Trying to create self-referential structs in Rust

• 6 minute read

Suppose in Rust you wanted to both read and write simultaneously from the same TcpStream. This is possible because, while io::Read and io::Write are implemented for TcpStream, they are also implemented for &TcpStream. This means we can do something like this:

fn do_the_read<R: Read>(_r: R) {
    unimplemented!()
}

fn do_the_write<W: Write>(_w: W) {
    unimplemented!()
}

fn read_and_write(stream: TcpStream) {
    let arc1 = Arc::new(stream);
    let arc2 = arc1.clone();
    thread::spawn(move || do_the_read(&*arc1));
    thread::spawn(move || do_the_write(&*arc2));
}

If io::Read wasn’t implemented for &TcpStream, only TcpStream, then we would need to use an Arc<Mutex<TcpStream>> to give the threads access to a &mut TcpStream. But since the standard library’s TcpStream does internal locking, it can implement Read and Write for a regular shared reference, saving us a Mutex.

Cool pattern, right? Let’s try using it.

A simple server

Let’s write a simple server. It could be a web server, or a websocket server, or a game server; it doesn’t matter. We’ll have one thread per connection.

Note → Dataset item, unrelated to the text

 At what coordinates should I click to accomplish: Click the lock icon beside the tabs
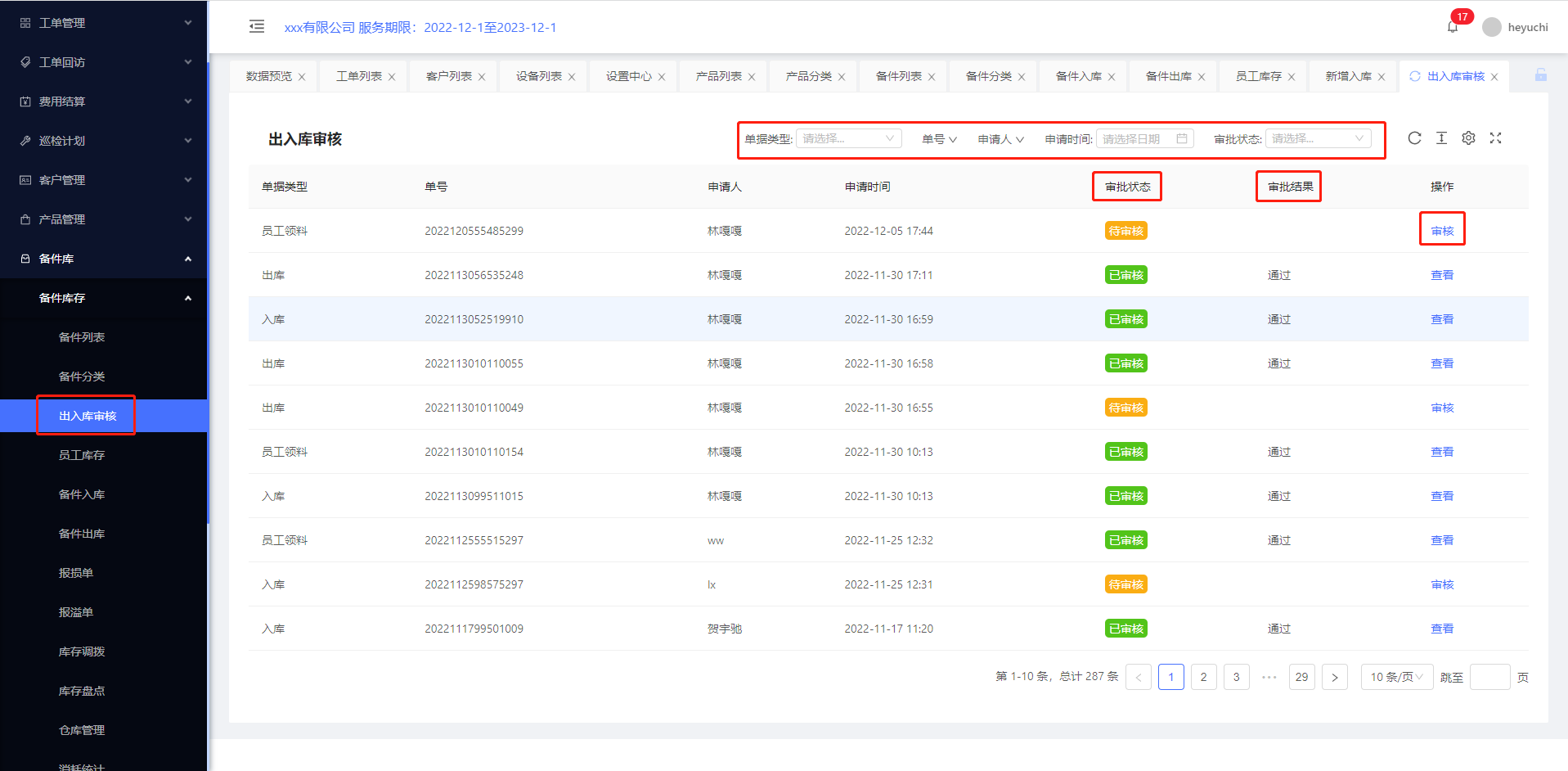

We start with our User struct, which holds logic for one connection.

use std::net::{TcpStream, TcpListener};
use std::sync::Arc;
use std::io;
use std::thread;

struct User {
    stream: TcpStream
}

impl User {
    fn run(&self) {
        todo!() // read and write from the stream
    }
}

The main loop accepts new clients in a loop, creates User objects, adds them to a set of connected users, and then runs the User::run in a separate thread.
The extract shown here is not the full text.